(DATA TO EXAMINE):
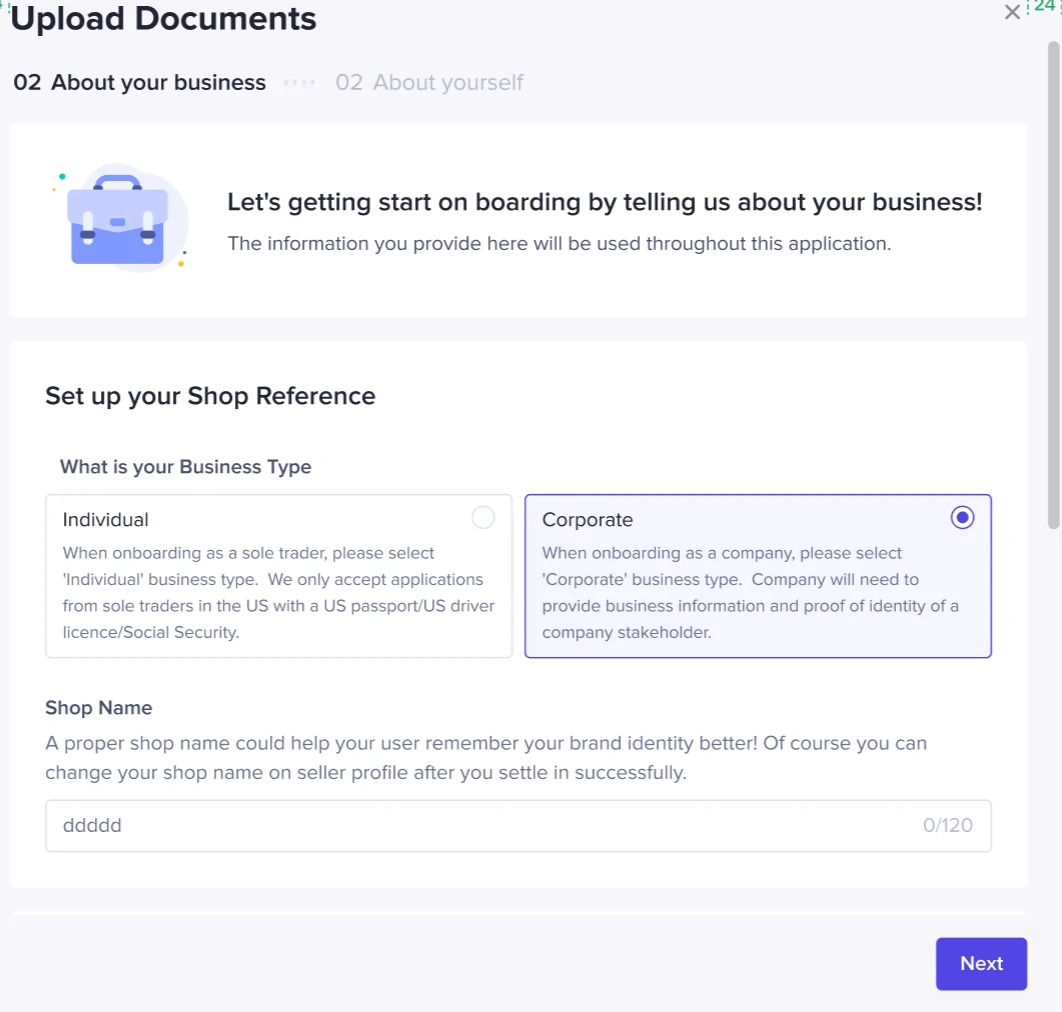Click the green 24 badge in corner
1062x1012 pixels.
(1044, 6)
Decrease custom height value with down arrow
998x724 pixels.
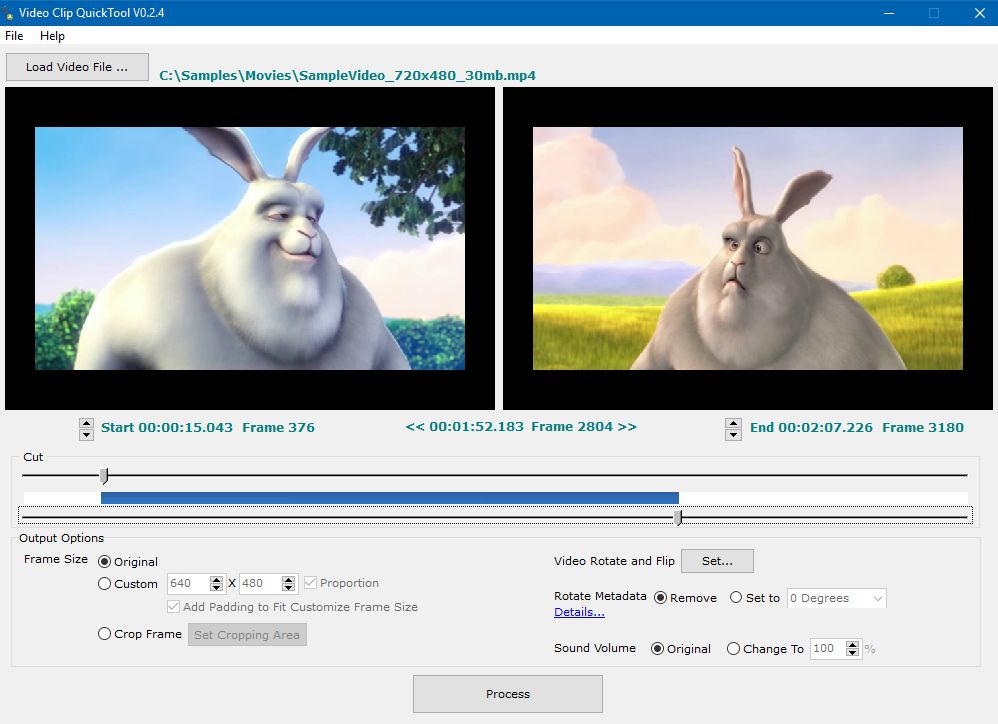click(289, 588)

(PROBLEM TO WORK ON): Copy exactly, and only, the lines running from the one containing "Decrease custom height value with down arrow" through the final line of the data, and omit the pictures.

(ANSWER TO THE PROBLEM):
Decrease custom height value with down arrow
998x724 pixels.
click(289, 588)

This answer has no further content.